:: Vorgelegter Text ::

Lange Betriebszugehörigkeit: Vorteile und Nachteile
Eine lange Betriebszughörigkeit war einst die Regel. Heute wechseln die meisten häufiger den Arbeitgeber. Doch eine längere Betriebszugehörigkeit kann sich auszahlen. Wie sie berechnet wird und wie sie sich auswirkt.
Motivation für viele Arbeitnehmerinnen und Arbeitnehmer, lange zu bleiben, war einst die Berechenbarkeit des Arbeitgebers. Vor wenigen Jahrzehnten galt: Wenn das Unternehmen nicht in tiefrote Zahlen rutschte oder der Betreffende es unterließ, die berühmten „goldenen Löffel“ zu stehlen, war der Arbeitsplatz fast genauso sicher wie der bei einer Behörde. Angst um die berufliche Zukunft musste sich so gut wie niemand machen und so war eine lange Betriebszughörigkeit fast ein Selbstläufer.
Insbesondere Großunternehmen boten alle Voraussetzungen für eine lange Betriebszughörigkeit. Heute sieht die Arbeitswelt anders aus. Große Dankbarkeit können Mitarbeiter für eine lange Betriebszugehörigkeit nur in den seltensten Fällen erwarten. Was zählt, sind oft nackte Zahlen. Wenn die nicht ins Businesskonzept passen, werden Arbeitnehmerinnen und Arbeitnehmer bisweilen unvorbereitet überrascht. Manche unterschreiben dann zu schnell und blauäugig einen vermeintlich attraktiven Aufhebungsvertrag – das böse Erwachen folgt später.

:::

◆ Gestellte Aufgabe A ◆
Wiederholen Sie aus den Zeilen unverändert den Abschnitt, der mit der Zeile beginnt, die „has width=893, height=501.“ enthält, und mit der Zeile endet, die „Looking at the screenshot, I should pos(200,136).“ enthält, beide eingeschlossen.
Der Text und die Zeilen stammen aus voneinander unabhängigen Quellen.

:: Datenzeilen ::

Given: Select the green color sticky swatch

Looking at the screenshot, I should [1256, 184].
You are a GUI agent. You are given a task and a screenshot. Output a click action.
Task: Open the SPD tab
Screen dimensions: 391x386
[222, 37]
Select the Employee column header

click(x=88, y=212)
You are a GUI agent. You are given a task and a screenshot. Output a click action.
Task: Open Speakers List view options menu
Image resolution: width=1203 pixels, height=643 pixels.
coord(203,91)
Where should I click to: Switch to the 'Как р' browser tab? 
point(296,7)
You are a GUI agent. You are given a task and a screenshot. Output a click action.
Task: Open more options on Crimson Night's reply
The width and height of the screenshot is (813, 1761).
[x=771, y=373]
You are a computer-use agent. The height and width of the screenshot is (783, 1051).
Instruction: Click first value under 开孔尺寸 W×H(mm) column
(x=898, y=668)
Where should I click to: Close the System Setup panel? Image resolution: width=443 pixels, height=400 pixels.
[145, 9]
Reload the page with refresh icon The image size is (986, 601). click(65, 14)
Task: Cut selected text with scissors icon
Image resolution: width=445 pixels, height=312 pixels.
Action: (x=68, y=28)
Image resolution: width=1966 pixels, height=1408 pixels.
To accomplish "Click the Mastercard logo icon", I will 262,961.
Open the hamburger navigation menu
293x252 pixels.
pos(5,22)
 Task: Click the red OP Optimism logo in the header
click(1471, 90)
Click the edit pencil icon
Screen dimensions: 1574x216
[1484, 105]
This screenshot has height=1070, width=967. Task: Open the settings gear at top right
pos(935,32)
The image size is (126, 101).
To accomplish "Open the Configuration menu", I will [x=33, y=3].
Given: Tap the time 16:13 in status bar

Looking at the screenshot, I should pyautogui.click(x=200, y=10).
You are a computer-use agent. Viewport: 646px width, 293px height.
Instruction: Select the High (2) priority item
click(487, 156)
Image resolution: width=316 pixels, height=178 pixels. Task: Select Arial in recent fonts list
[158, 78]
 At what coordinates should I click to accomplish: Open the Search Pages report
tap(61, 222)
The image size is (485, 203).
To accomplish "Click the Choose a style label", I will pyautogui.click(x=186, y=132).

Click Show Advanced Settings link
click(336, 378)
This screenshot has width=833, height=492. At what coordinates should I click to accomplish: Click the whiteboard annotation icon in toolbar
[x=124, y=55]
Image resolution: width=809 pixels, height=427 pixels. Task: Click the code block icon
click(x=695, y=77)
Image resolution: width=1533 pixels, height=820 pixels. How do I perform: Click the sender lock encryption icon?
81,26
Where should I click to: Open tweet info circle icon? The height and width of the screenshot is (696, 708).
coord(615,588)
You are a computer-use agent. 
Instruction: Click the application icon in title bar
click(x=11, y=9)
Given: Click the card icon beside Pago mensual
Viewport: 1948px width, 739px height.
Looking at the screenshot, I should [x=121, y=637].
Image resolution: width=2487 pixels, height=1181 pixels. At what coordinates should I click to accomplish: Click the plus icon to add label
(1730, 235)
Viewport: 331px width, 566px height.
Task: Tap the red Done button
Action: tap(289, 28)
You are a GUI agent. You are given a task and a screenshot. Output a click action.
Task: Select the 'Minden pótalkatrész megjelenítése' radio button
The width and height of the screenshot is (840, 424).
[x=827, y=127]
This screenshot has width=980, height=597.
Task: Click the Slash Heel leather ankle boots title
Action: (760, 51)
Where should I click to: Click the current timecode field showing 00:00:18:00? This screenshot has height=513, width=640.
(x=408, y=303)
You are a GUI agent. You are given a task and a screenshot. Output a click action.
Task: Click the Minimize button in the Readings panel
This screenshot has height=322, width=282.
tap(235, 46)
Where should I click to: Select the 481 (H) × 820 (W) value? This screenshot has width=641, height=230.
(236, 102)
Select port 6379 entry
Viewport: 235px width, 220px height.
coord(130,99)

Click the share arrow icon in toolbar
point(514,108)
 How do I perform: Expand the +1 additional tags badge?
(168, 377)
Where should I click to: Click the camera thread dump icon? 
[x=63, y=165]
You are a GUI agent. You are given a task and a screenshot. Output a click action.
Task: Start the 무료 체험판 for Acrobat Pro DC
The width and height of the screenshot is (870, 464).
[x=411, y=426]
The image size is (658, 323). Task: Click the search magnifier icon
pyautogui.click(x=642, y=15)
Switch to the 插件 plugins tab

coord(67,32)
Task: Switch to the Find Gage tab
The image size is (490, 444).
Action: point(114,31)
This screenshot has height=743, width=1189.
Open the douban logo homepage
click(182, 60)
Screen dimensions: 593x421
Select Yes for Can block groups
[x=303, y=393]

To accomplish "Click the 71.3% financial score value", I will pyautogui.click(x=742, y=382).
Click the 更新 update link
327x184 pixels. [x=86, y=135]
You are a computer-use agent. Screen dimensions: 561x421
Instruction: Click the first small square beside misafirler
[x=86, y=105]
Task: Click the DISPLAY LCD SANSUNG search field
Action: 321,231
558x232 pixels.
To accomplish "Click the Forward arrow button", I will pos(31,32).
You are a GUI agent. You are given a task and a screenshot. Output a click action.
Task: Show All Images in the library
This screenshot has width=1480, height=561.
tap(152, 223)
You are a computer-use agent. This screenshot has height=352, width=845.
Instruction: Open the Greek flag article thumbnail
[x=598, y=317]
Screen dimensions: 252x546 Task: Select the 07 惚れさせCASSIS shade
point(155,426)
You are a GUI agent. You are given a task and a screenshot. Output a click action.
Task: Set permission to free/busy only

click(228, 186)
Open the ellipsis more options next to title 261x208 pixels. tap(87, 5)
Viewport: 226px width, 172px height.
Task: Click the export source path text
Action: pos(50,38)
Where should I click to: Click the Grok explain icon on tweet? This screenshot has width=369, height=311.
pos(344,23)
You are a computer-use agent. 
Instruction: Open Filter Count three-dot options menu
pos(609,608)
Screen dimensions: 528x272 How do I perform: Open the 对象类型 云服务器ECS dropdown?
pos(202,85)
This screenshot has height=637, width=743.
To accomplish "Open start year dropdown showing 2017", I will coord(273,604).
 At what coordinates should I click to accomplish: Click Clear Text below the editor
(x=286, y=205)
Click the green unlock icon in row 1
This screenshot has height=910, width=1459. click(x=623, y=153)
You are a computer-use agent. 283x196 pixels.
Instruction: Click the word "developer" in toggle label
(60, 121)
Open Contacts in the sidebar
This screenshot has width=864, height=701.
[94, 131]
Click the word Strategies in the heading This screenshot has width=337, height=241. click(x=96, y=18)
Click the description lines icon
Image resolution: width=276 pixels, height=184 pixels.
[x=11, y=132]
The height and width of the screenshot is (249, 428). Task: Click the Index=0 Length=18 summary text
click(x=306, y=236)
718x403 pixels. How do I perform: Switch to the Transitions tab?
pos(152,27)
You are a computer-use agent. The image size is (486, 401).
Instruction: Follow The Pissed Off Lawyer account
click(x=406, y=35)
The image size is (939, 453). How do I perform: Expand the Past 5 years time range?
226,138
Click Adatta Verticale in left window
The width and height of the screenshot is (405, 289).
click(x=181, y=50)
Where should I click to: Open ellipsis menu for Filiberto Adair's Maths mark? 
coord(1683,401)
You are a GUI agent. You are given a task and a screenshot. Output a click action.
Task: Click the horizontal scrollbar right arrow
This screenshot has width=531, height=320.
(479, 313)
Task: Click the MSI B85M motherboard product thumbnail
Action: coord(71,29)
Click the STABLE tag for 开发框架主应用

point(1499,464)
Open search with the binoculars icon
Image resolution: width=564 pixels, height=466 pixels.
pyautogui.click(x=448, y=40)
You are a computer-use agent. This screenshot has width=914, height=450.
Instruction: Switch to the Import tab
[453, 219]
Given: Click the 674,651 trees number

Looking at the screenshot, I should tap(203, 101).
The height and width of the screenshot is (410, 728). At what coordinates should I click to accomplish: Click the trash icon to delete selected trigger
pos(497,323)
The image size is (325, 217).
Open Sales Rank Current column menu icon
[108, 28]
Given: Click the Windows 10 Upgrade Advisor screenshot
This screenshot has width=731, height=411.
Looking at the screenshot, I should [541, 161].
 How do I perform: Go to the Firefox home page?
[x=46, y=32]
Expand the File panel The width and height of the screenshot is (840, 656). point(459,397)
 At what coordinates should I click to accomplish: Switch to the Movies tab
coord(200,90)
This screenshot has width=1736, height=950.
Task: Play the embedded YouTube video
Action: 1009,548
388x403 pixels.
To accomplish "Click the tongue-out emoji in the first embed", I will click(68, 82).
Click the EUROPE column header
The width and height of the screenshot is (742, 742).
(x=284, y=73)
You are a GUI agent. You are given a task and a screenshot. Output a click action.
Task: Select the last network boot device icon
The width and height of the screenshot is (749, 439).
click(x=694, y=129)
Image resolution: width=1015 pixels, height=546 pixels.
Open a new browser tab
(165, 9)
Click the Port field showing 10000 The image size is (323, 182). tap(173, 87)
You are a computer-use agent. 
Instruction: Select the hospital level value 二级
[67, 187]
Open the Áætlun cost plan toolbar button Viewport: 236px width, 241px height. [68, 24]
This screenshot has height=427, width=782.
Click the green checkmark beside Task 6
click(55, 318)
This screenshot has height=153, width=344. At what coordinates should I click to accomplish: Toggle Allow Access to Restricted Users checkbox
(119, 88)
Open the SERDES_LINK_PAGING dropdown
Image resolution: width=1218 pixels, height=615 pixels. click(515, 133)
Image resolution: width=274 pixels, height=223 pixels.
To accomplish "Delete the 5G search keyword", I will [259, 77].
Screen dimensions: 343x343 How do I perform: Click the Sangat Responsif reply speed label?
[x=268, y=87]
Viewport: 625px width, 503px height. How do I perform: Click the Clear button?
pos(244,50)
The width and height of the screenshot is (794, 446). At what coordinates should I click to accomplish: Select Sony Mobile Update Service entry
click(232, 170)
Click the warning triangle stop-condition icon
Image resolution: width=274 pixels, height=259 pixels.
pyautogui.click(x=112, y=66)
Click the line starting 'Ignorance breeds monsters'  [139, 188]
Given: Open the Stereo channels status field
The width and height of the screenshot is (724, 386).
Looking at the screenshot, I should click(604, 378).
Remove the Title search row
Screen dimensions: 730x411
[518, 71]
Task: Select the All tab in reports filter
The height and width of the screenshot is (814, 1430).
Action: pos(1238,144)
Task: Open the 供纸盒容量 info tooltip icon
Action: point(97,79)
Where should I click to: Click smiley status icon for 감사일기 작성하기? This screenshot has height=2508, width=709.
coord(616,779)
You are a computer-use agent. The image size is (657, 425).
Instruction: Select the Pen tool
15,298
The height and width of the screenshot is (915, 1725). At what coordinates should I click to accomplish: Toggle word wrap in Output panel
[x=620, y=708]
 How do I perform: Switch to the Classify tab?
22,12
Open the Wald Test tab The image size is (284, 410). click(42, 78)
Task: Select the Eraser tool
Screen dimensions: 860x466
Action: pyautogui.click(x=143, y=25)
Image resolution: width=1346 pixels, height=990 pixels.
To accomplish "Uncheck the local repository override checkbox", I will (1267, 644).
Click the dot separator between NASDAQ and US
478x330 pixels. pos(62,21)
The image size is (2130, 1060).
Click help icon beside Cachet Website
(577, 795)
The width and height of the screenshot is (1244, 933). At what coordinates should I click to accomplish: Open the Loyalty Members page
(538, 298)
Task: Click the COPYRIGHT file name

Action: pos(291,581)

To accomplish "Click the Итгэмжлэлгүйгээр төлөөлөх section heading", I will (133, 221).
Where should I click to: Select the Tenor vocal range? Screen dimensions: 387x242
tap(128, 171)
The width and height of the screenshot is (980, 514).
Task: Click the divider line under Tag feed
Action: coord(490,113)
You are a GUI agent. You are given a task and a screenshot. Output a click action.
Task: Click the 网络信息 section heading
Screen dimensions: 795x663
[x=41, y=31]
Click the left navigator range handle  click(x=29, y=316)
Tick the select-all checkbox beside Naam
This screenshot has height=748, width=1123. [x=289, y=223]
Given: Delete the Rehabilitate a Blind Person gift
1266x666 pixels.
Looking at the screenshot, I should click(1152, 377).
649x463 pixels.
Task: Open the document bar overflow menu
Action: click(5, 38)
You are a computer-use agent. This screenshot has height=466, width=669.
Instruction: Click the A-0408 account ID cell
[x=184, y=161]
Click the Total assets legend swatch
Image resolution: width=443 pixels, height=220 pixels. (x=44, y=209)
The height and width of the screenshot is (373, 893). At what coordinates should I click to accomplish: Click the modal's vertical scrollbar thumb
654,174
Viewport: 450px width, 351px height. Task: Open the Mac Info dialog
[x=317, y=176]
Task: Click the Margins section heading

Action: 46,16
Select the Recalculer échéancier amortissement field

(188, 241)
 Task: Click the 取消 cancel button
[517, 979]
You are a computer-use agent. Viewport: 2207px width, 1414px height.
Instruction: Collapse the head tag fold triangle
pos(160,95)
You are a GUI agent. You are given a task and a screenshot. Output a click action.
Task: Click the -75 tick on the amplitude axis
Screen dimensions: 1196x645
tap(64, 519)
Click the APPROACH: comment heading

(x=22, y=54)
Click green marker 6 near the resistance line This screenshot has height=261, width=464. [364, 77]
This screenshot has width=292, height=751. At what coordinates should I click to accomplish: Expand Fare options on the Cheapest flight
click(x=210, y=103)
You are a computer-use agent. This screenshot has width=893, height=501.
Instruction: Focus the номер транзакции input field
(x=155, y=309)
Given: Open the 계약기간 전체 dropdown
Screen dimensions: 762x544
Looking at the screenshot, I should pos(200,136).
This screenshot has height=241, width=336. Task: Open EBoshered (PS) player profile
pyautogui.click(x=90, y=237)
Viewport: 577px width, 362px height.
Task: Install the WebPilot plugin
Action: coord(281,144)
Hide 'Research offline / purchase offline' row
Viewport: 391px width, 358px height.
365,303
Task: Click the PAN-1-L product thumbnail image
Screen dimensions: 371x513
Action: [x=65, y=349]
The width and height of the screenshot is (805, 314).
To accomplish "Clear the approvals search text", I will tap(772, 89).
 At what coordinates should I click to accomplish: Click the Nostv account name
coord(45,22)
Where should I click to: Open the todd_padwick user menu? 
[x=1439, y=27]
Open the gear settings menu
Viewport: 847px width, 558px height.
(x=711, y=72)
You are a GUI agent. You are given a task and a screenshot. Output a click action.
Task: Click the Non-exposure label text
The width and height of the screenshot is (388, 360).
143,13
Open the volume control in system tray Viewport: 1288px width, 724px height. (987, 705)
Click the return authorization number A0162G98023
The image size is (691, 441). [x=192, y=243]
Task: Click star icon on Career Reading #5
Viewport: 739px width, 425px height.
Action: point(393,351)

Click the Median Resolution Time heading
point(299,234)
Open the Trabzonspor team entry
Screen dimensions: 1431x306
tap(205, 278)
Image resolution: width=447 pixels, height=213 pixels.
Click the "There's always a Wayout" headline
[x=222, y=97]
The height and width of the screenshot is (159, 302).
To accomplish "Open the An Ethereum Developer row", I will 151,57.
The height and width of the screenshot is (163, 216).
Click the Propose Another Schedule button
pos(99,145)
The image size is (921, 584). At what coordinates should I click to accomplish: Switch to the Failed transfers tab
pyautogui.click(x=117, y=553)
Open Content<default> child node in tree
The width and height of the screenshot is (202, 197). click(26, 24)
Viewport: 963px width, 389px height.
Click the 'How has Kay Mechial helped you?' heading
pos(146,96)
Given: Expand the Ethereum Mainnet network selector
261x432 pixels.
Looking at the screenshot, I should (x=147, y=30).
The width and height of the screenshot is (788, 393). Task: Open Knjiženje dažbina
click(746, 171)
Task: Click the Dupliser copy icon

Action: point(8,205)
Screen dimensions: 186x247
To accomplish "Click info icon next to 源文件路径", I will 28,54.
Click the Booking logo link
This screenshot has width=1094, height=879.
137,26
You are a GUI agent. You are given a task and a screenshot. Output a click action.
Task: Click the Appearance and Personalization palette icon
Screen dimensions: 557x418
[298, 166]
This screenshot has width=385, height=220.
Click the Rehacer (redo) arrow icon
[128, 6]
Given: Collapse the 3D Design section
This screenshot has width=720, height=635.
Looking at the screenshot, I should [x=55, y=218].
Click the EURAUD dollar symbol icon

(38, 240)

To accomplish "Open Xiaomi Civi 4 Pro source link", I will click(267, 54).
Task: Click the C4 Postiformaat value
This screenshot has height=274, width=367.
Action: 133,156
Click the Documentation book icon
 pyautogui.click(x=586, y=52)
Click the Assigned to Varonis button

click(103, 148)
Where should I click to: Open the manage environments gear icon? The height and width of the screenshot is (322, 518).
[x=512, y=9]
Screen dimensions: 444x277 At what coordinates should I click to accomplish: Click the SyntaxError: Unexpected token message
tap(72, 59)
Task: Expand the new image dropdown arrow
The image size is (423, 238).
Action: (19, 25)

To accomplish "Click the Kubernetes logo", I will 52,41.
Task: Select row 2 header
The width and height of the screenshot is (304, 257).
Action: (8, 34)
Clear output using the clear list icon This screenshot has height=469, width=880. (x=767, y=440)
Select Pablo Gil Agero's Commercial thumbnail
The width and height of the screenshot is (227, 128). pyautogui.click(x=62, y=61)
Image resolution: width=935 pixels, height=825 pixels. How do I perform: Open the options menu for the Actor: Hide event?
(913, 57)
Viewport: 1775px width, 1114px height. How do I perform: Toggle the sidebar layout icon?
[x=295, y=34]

:::

◆ Gestellte Aufgabe B ◆
Was war laut dem Text über die Betriebszugehörigkeit einst für viele Arbeitnehmerinnen und Arbeitnehmer die Motivation, lange im Unternehmen zu bleiben?

◆ Richtige Antwort A ◆
You are a computer-use agent. This screenshot has width=893, height=501.
Instruction: Focus the номер транзакции input field
(x=155, y=309)
Given: Open the 계약기간 전체 dropdown
Screen dimensions: 762x544
Looking at the screenshot, I should pos(200,136).

◆ Richtige Antwort B ◆
Die Berechenbarkeit des Arbeitgebers.